▶ **Página**
Roberto Bolaño: Diez años de ausencia presente
Uno de los escritores más importantes y controvertidos de los últimos tiempos. Sus obras más recordadas son Los detectives salvajes y 2666
Roberto Bolaño fue un desesperado marginal de la literatura. Además, iconoclasta e irreverente con las vacas sagradas./elespectador.com |
Roberto Bolaño fue un desesperado que
quería escribir para desesperados, un poeta inconcluso que provocaba y
hasta insultaba, pues de alguna manera siempre fue un niño abandonado,
inconforme y resentido.
Alguna vez, a finales de los 90, tildó a
los escritores chilenos de su generación de pequeños “Donositos”, en
referencia a José Donoso. Y cuando lo interrogaron sobre Isabel Allende,
la llamó “escribidora”. Allende le respondió a través de El País de
España que no le había dolido mayormente, “porque él hablaba mal de todo
el mundo. Es una persona que nunca dijo nada bueno de nadie. El hecho
de que esté muerto no lo hace, a mi juicio, mejor persona. Era un señor
bien desagradable”.
Jorge Herralde, su editor, comentaría: “Pero
Bolaño la ataca como escritora mientras que Allende ataca a la persona,
faltando objetivamente a la verdad”. Él mismo, Bolaño, se sentía como un
perro romántico, un perro rabioso, un perro apaleado que nunca renunció
a su deseo de quemar el mundo, aunque a los ojos de alguno, como el
poeta Nicanor Parra, fuera “un príncipe dulcísimo”. Esas fueron las
últimas palabras de Parra hacia Roberto Bolaño el día de su muerte, hace
ya 10 años. La vida los había juntado porque era imprescindible que el
poeta mayor de la irreverencia en Chile y el narrador de los marginados
se conocieran y fueran más que amigos.
Las veces que se vieron
conversaron, más que nada, sobre poesía, pues la poesía fue desde
siempre el tema predilecto de los chilenos, más allá de Gabriela
Mistral, Neruda, Huidobro o el mismo Parra. Bolaño le habrá contado que
vivió hasta los 15 años en Los Ángeles, un pueblito al sur de Chile. Que
en el 68 se lo llevaron a México D.F. porque a sus padres los habían
trasladado, y que allá, desconcertado, deprimido, como perro apaleado,
decidió que nunca en su vida volvería a pisar un salón de clases. Leyó
por su cuenta y se transformó, según el escritor Gonzalo Contreras, en
el “mejor y más informado crítico de la literatura actual”.

▶ **Filas de datos**
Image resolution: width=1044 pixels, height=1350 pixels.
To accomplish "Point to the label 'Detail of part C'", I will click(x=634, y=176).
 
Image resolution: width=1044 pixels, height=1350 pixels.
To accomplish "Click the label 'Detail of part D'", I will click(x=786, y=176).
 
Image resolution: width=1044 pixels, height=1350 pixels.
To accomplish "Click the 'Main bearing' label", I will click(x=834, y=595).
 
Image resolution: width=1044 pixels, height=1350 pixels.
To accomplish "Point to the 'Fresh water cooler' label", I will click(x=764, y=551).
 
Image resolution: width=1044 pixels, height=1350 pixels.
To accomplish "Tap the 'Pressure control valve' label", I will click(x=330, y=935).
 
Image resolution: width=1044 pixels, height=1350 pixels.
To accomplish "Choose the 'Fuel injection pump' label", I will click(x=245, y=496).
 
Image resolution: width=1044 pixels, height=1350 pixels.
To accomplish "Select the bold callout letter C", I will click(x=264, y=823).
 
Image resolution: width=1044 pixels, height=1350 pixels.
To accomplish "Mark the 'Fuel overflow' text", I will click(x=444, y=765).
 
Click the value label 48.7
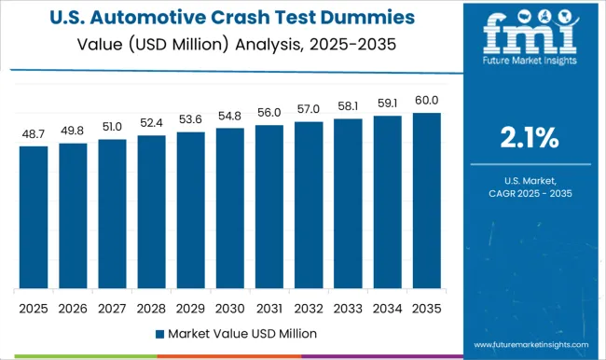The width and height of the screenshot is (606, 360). [33, 134]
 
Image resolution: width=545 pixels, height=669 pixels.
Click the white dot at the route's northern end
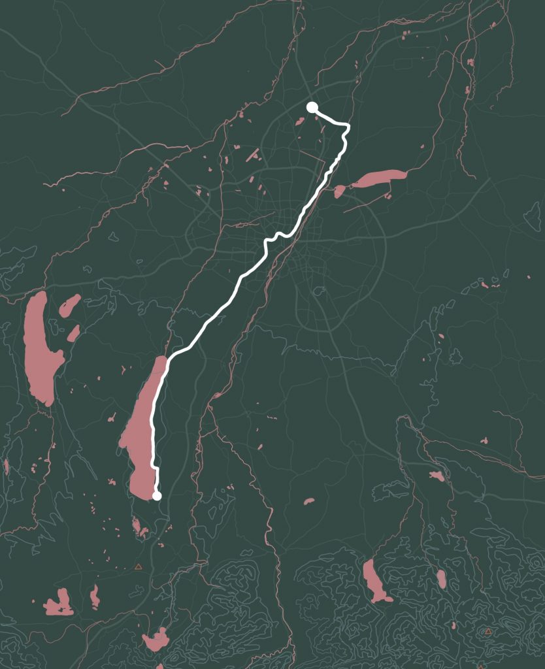(312, 107)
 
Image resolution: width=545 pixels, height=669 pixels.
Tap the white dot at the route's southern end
(157, 496)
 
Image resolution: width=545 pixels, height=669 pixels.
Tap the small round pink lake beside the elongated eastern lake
(339, 191)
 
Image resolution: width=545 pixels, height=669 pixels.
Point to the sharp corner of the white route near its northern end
(348, 125)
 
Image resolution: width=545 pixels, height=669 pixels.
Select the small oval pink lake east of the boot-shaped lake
(441, 578)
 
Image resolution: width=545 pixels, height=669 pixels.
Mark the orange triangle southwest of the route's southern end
(138, 567)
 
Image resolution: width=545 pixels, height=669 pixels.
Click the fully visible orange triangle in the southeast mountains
(487, 632)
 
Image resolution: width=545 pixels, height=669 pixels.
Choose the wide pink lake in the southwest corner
(59, 605)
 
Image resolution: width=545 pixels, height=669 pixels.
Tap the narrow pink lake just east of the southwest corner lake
(95, 596)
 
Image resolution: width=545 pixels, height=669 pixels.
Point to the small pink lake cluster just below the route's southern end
(139, 527)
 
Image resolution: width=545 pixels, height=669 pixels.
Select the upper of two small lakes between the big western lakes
(69, 304)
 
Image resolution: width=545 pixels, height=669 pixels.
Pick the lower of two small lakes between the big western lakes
(73, 334)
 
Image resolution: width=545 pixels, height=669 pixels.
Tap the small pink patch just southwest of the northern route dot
(300, 121)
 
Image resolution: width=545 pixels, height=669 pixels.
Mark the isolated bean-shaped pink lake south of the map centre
(309, 502)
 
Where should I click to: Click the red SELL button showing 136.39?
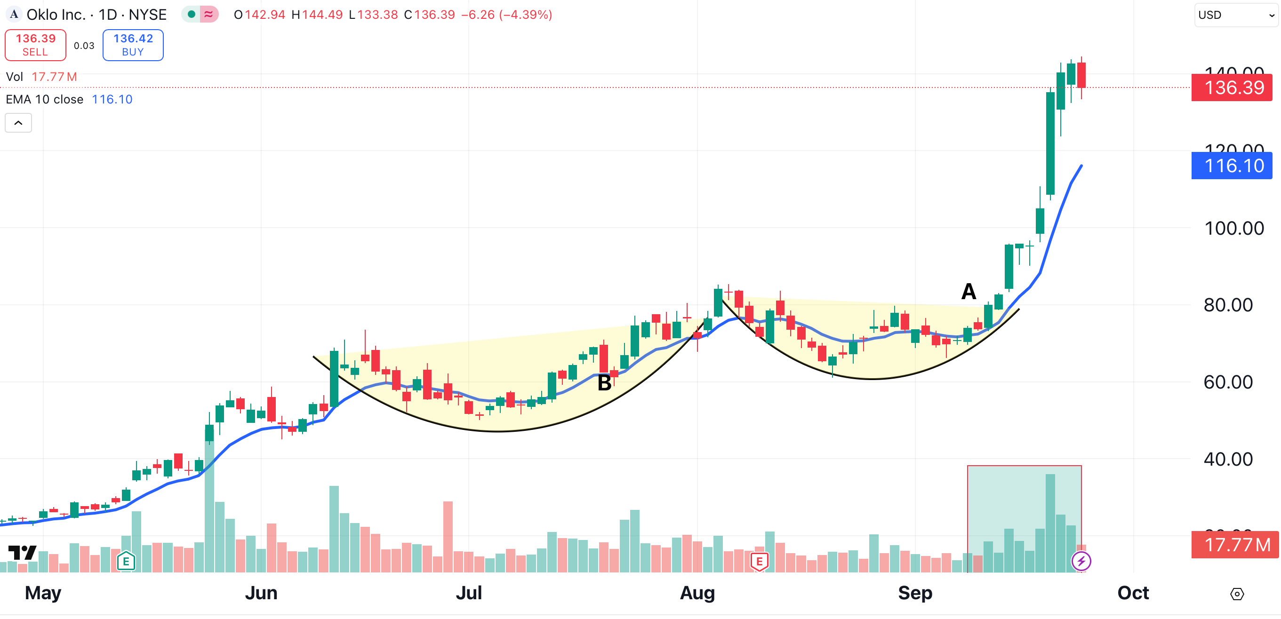coord(35,45)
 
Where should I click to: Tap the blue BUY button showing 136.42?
coord(133,45)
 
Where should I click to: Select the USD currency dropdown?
coord(1235,15)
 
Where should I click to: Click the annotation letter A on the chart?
coord(968,291)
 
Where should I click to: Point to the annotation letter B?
coord(604,383)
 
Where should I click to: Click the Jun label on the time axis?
coord(261,593)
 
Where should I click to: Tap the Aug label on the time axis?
coord(697,593)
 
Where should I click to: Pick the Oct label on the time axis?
coord(1133,593)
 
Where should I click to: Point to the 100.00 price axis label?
coord(1234,228)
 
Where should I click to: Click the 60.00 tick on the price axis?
coord(1228,382)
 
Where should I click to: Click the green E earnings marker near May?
coord(126,562)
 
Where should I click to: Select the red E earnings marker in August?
coord(759,562)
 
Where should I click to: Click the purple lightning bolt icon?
coord(1081,561)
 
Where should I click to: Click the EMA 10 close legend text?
coord(45,99)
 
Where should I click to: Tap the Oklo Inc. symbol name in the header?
coord(56,15)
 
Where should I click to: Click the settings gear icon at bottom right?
coord(1237,594)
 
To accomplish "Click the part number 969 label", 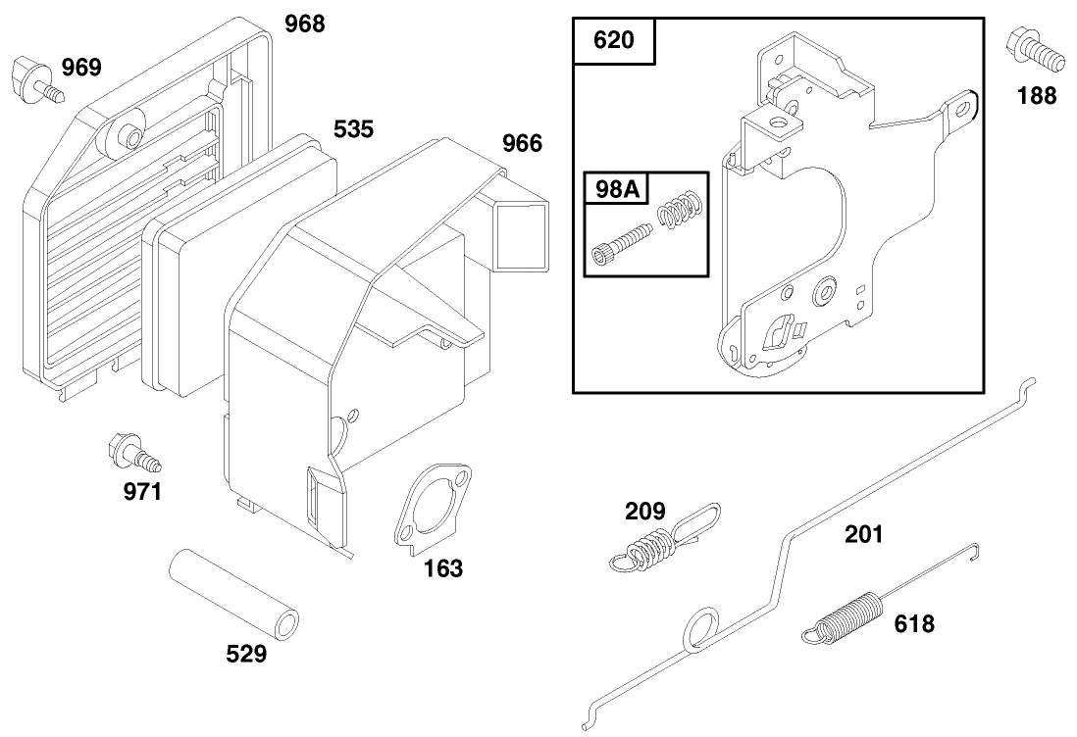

▶ **Tarea planteada 1**
Indica, por favor, si cada afirmación concuerda con el texto sobre Roberto Bolaño y contesta sí o no, citando textualmente las palabras decisivas: (a) Jorge Herralde era el editor de Bolaño. (b) Isabel Allende respondió a Bolaño a través de El Mundo. (c) Nicanor Parra llamó a Bolaño “un príncipe dulcísimo”.
▶ **Tarea planteada 2**
Prosigue el texto sobre Roberto Bolaño a partir de su última oración.

▶ **Respuesta esperada 1**
(a) Sí: «Jorge Herralde, su editor, comentaría».
(b) No: «Allende le respondió a través de El País de España».
(c) Sí: «como el poeta Nicanor Parra, fuera “un príncipe dulcísimo”».

▶ **Respuesta esperada 2**
Para
su agente literaria, Jovanna Skarmeta, “era un ser extremadamente culto,
que bien podía hablar de cine, de libros o de viajes con un
conocimiento casi absoluto”. Con su fuerza, fue arrastrando a algunos
jóvenes iconoclastas hacia el borde de la autoextinción. Se proclamaron
como “infrarrealistas” y pasaron a la inmortalidad en algunas de las
escenas de Los detectives salvajes, para algunos, como Elvio Gandolfo,
“una novela tan importante para su generación como Rayuela”. Para otros,
como Ignacio Echeverría, era “el tipo de novela que Borges hubiera
aceptado escribir”.
Fue durante sus tiempos como infrarrealista
que publicó su primer libro, un ejemplar de poemas de 20 páginas
titulado Reinventar el amor, del cual imprimió por su cuenta 225
ejemplares, con un grabado en la portada de la artista Catalina O’Hara,
quien lo describiría muchos años más tarde como un hombre que “tenía el
don de volver cualquier situación dramática y, por ende, fascinante.
Todo suscitaba una reacción de su parte. Vivía con una intensidad
insólita que era contagiosa y quizás, en sobredosis, agotadora”.
Luego,
en el 79, editó un volumen colectivo, Muchachos desnudos bajo el
arcoiris de fuego, un libro que debía leerse “de frente y de perfil, que
los lectores parezcan platillos voladores”. Entonces se largó a España a
coleccionar premios menores de literatura, y allí, en 1990, vio nacer a
su hijo Lautaro. “Bolaño siempre estaba pendiente de él, y lo llamaba
Lautarito. Era el más grande de todos sus amores”, recordaría tres años
después de su muerte Jovanna Skarmeta. Por Lautaro, dijo, pasó de la
poesía a la narrativa.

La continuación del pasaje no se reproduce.